Presently DDS data include only Mode1 trade. Mode 2 is most relevant to travel, and travel is not presently included in DDS; neither is Mode 3 (for example data storage/cloud services could be provided either via mode 1 or mode 3). Estimating mode 3 requires data on foreign affiliates (of domestic firms) which is not readily available, particularly for ASEAN. Allocation to modes is somewhat arbitrary and for any service category, it is the same of all countries. For example, 100% of finance and insurance is allocated to Mode 1 whereas 75% of professional and consulting services are allocated to Mode 1. It is evident from TiSMoS that these allocations have changed (increased) from 2020 onwards, even though the changes have not been disclosed by the WTO in any ‘methodology update’ document.
The tables in this post are derived from the data in the DDS database, so there is little to say about methodology. A description is available in the Handbook. However, before the WTO released DDS, the only way to estimate digitally deliverable services was to use TiSMoS. It could now be considered obsolete since it provides data up to 2022 whereas DDS is updated annually and the most recent version provides data up to 2024.
Since I had used TiSMoS earlier I decided to compare my estimate of DDS for ASEAN countries from TiSMoS with that of the DDS data as published by the WTO. For a majority of the observations (for all ASEAN economies), the data were identical, except for some minor discrepancies in a few years for a couple of economies. But there were two more important issues.
Firstly, Lao PDR had negative imports in the DDS database for three years 2005-2007, whereas my TiSMoS estimates were positive. How can imports be negative? I wrote to the WTO and they wrote back to say: “Under the BPM5 methodology, the measurement of insurance and pension services can result in negative values. Therefore, the total value of digitally delivered services may also be negative.” Hopefully version 6 of the Balance of Payments Methodology will resolve this problem, otherwise the negative values can be replaced by estimates from TiSMoS.
Secondly, there was a more serious problem with the exports of the Philippines, the DDS data and TiSMoS estimates are shown below (30% is a lot). The imports were identical from both sources.
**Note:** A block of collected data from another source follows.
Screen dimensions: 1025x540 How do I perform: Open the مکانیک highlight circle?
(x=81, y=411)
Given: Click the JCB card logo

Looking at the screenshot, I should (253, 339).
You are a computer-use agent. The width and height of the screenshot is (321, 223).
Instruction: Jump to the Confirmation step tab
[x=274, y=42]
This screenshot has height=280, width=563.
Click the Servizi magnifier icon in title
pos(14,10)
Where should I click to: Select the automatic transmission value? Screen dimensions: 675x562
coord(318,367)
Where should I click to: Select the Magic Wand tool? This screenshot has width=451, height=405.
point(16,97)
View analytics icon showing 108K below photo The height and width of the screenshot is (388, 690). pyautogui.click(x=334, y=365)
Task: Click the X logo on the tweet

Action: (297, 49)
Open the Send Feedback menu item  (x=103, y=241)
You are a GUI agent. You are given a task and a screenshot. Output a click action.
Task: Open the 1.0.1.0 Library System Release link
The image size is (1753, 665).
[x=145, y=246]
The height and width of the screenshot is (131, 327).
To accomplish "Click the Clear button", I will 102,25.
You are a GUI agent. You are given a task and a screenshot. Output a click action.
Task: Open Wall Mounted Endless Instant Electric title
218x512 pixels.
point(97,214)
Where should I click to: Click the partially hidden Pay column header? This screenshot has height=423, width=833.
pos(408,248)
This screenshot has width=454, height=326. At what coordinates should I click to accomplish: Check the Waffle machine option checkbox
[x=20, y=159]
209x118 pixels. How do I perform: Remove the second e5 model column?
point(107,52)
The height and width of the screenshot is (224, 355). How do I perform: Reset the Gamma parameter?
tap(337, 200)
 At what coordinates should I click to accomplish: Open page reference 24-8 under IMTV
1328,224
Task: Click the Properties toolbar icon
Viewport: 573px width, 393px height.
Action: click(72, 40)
So, using DDS (as opposed TiSMoS), implies exports and total trade are lower and the trade balance is worse.

The WTO did not specifically address my question regarding the Philippines but said: “Please also note that data on digitally delivered services and TiSMoS should not be compared, as they were produced in different years and revisions to official statistics may have occurred.” Well, they can be compared and are identical not just for imports of the Philippines, but exports and imports of all other ASEAN economies (with a few minor exceptions for a couple or countries for a few years). Obviously, some changes have been made to the methodology. In fact, changes (increases – the WTO’s COVID bump?) have also been made to the allocations to Mode 1 from 2020 onwards – making Annex 4 of the methodology Handbook out of date, and only applicable to the period 2005-2019 – this is clear from using TiSMoS to derive estimates, but any changes have not been made public by the WTO. There is no way to resolve this issue – no third source is available to try and triangulate the exports of the Philippines or to understand what is really going on under the hood in the DDS database. User beware!